Alaska Software Inc. - Index file lock fails - application hangs
Username: Password:
AuthorTopic: Index file lock fails - application hangs
Thomas Braun
Index file lock fails - application hangs
on Tue, 01 Dec 2009 11:07:53 +0100
Hi,

I'm currently struggling with intermittent WAA application hangs where the
only option is to kill the entire WAA1SRV process.

First I suspected my use of Phil Ides regex package to be causing this, but
after replacing it with plain Xbase++ code, the hangs did not vanish.

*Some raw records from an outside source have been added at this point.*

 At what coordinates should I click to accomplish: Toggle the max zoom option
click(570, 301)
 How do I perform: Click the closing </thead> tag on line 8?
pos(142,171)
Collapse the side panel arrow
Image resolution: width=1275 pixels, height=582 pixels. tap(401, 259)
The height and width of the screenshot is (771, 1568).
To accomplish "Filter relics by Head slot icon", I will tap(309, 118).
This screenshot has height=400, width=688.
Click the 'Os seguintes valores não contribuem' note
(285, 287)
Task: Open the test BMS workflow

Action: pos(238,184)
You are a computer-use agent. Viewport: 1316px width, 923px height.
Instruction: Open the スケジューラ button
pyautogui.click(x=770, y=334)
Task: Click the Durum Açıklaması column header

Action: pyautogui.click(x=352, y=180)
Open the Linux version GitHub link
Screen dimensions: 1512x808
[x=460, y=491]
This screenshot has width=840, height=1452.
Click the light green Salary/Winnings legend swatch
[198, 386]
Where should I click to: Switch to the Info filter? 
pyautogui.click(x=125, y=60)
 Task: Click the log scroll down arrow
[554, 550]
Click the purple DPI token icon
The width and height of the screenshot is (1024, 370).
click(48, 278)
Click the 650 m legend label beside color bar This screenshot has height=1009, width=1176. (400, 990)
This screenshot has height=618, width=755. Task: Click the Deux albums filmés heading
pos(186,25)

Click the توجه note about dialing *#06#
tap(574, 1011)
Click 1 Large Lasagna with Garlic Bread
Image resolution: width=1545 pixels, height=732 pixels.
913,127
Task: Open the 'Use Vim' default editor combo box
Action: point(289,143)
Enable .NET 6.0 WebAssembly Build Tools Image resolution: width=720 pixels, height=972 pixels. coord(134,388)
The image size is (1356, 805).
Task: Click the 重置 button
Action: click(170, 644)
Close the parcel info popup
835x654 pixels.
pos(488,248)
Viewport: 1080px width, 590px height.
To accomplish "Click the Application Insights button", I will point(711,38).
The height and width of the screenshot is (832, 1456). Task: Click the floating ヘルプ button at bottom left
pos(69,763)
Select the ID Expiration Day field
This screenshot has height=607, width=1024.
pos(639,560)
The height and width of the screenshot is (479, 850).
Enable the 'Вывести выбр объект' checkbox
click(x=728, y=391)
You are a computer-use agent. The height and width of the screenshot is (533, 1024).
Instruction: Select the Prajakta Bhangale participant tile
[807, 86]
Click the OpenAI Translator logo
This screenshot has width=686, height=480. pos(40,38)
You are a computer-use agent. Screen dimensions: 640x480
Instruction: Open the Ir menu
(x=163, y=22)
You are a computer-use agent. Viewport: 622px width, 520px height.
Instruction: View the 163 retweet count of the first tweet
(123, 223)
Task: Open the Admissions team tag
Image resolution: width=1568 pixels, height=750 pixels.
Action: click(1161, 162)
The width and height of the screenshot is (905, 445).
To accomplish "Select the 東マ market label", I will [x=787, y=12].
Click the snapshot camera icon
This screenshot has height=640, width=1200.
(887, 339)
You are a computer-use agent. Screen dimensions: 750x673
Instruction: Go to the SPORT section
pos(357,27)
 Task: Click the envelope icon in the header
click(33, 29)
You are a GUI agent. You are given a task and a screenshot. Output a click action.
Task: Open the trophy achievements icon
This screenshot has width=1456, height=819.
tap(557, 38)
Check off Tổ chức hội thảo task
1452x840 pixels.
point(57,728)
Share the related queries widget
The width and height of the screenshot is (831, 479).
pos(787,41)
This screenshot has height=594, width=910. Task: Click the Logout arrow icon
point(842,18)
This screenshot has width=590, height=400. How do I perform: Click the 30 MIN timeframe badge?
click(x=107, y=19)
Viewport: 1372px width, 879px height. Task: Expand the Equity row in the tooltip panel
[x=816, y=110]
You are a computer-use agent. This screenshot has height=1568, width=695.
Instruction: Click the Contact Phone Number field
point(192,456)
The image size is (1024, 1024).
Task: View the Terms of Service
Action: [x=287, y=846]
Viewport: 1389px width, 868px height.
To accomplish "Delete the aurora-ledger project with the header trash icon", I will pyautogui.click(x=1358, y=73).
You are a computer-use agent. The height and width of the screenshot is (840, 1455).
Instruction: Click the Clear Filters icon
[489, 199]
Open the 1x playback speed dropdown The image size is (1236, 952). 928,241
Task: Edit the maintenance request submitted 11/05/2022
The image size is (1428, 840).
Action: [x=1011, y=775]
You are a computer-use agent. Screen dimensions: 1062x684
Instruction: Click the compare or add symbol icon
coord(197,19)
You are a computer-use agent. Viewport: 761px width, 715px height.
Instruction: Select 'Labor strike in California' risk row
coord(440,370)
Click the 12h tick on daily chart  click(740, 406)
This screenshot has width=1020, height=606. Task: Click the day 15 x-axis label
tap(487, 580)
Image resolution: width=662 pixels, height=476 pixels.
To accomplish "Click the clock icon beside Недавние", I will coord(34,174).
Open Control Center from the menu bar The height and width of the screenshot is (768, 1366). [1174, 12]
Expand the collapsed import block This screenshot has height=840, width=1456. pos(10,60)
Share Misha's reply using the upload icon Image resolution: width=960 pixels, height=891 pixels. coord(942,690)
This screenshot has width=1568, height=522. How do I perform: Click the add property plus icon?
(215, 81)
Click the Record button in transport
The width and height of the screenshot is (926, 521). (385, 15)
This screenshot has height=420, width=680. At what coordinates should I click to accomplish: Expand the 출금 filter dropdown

Finally, by using Sysinternals procmon, I found that there seems to be an
issue with index file locking because as soon as the WAA hang starts,
procmon reports a failed filelock operation on a CDX file, it seems to me
as if there is some kind of deadlock situation.

It dows not alwasy fail on the same cdx file and I already deleted all cdx
files and re-created them.

Th server still runs on Windows 2000 (for about 4 years now) and Xbase++
1.82.294

Any ideas what I could do to get to find the actual cause for this?

regards
Thomas
Thomas Braun
Re: Index file lock fails - application hangs
on Wed, 02 Dec 2009 11:57:09 +0100
Thomas Braun wrote:

> Any ideas what I could do to get to find the actual cause for this?
> 

I have now set the lock retry to 1000 and so far there has been nomore
lockup.

But I'm still wondering why this shows up now after years of running the
application without any locking issues.

Thomas
Andreas HerdtRe: Index file lock fails - application hangs
on Thu, 03 Dec 2009 09:58:51 +0100
Hi Thomas,

If the lock retry for the CDXDBE makes the difference, can
you please post what your settings have been? The default
value for the CDX is 100000. On large settups people tend to
use 1000000 or much more.


Thomas Braun schrieb:
> Thomas Braun wrote:
> 
>> Any ideas what I could do to get to find the actual cause for this?
>>
> 
> I have now set the lock retry to 1000 and so far there has been nomore
> lockup.
> 
> But I'm still wondering why this shows up now after years of running the
> application without any locking issues.
> 
> Thomas


   Andreas Herdt
   Alaska Software
Thomas Braun
Re: Index file lock fails - application hangs
on Thu, 03 Dec 2009 18:10:48 +0100
Andreas  Herdt wrote:

> If the lock retry for the CDXDBE makes the difference, can
> you please post what your settings have been?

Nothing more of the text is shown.